My Pre-Race Week Routine!

See, I KNEW WHERE MY PEOPLE WERE for this half last summer and it was AWESOME!!

 

Hi Friends!

So, I have run quite a few races. Like, I think this coming Monday’s Boston Marathon will be my 21st race in 5.5 years.

Ten of those races have been half marathons, and one a full marathon, so I have my pre-distance run routine down at this point.

When I first started running, I didn’t really understand what my body needed to be its best self on race day. Through sometimes embarrassing trial and error, I have figured it out. Here’s how my week before a race goes down these days!

7 days out:  

  • Begin stalking the weather report, and choose race day outfit options based on that report. This week, I realized that it is going to freaking pour for Boston. So I ordered a new waterproof jacket and waterproofing spray from Amazon.
  • Do laundry and make sure to wash all components of my race-day attire.
  • Buy any food I will need for race week. For example: I don’t eat a ton of bread during my normal week, but during race weeks I go through quite a bit of it. Also, I check my stalk of gels to make sure I have what I need!
  • Check in with friends and family members about how I’m getting to the starting line, and who will be at the finish.
  • Consider my pace and do some math to figure out where I’m going to be on the course and when. That way, if I have a friend who wants to watch, I can give them a 45minute-1hr window when I’ll be passing by their spot.
  • Start going to bed earlier. I try to get 8+ hours of sleep every night for a week leading up to a race.
  • Stop strength training my lower body. I kinda stopped this like 2 weeks ago due to my hectic schedule, but officially I should have just cut it out for one week.
  • HYDRATE! I try to stay extra hydrated the week prior to a race
  • Stretch, roll, ice, and run easy paces only. I try to go into race day with totally chill muscles and no lingering aches and pains.

3 days out: 

  • Start getting nit-picky about what I am eating. I try to keep away from super high-fiber foods like raw carrots and beans. I also steer clear of foods that specifically don’t work well for MY tummy, like onions and apples. I stick to super basic stuff: rice and chicken and toast and bananas.
  • Start REALLY hydrating. Like, for serious, so much water is consumed.
  • Stop running. From here on out it’s just yoga, and walking. No spinning or running.
  • Check the forecast for real and solidify my outfit. I then take pictures of that outfit to send to my friends and family who will be watching.
  • Confirm all my transportation plans. If anyone is tentative at all, find another option. When you’re about to run 13-26 miles, you need to know how you’re gonna do it.
  • Keep stretching and rolling!
  • Cut my toenails.

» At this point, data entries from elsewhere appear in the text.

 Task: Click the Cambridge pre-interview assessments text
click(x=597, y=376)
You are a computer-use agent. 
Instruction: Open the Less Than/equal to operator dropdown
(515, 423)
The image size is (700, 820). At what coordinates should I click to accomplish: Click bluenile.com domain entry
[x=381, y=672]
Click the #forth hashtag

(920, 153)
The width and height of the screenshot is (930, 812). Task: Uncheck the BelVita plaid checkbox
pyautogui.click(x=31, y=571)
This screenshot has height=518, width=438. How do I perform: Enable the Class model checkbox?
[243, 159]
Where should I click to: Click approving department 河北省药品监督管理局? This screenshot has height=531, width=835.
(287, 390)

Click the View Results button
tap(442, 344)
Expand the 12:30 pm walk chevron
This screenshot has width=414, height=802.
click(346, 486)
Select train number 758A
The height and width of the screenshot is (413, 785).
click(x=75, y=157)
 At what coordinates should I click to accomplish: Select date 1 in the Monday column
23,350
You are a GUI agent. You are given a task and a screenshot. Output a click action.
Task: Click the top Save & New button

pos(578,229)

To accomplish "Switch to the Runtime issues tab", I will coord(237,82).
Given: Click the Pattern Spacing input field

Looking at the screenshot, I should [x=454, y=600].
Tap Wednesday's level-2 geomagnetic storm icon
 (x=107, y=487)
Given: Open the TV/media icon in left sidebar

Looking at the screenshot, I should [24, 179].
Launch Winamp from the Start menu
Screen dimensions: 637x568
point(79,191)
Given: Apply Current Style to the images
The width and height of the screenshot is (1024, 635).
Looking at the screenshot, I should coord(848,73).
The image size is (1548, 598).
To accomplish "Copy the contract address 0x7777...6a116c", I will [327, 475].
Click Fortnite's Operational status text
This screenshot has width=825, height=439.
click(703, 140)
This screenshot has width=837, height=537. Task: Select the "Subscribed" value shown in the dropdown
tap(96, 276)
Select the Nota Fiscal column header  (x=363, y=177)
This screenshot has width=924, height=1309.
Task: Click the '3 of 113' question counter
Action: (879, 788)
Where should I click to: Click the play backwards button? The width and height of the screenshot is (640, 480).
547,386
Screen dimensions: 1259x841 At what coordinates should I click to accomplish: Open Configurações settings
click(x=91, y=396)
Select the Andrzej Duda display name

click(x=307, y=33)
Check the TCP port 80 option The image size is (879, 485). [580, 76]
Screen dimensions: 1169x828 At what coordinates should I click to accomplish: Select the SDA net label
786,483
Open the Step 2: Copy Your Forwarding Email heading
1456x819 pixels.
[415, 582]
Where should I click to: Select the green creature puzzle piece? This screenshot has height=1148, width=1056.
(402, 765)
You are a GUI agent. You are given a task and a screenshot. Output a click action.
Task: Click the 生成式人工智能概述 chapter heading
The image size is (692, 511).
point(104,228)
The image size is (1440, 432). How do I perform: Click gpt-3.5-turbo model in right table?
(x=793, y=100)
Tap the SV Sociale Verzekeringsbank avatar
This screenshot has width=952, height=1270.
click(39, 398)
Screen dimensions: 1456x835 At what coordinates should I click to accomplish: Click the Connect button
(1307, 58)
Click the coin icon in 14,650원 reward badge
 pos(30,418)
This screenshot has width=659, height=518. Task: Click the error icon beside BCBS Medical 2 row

TMI? I think not.
  • Start wearing sneakers only. No use risking a twisted ankle or a blister for fashion!
  • Plan out my race day food and double check that I have everything I need.
I love sleep.

1 day out: 

  • Make sure to get a good night of sleep! Studies say that 2 nights before a race is the sleep that really impacts your performance.
  • Try not to do too much. I maybe walk (in comfortable shoes) for like, 30 minutes. I sometimes take a yoga class. I watch some TV and try to keep my nerves in check.
  • Pick up your bib number!! I am picking up my bib for Boston on Friday afternoon because I am very nervous and want to get it before things get nuts. Waiting til morning of can be so, so hectic. So if you can help it, grab your bib beforehand.
  • Eat normal portions of carb-rich food. Like, I don’t typically eat PB&J on white bread and pasta and toast. But I have those the day before a race. I don’t stuff myself, but I do prioritize carbs.
  • HYDRATE! I try to take in double my normal amount of water on this day.
  • Go to bed early. I (admittedly) pop half a benadryl and a melatonin around 8pm the night before a race. It’s not, like, the cleanest most natural habit but it gets me to sleep so I can wake up bright and early the next morning to get to the starting line!

Let me know if you have any pre-race customs that you hold on to; I’d LOVE to hear them.

I’ll be back with a bit of a preview of race weekend at the end of this week:) And I’ll have a Boston Marathon race recap up and running next Tuesday!

1 thought on “My Pre-Race Week Routine!

  1. I have my half marathon on Sunday so I’ve been focusing on what I’m eating and getting lots of water this week too. I’m stalking to weather because the chance of rain keeps going up and down. So frustrating!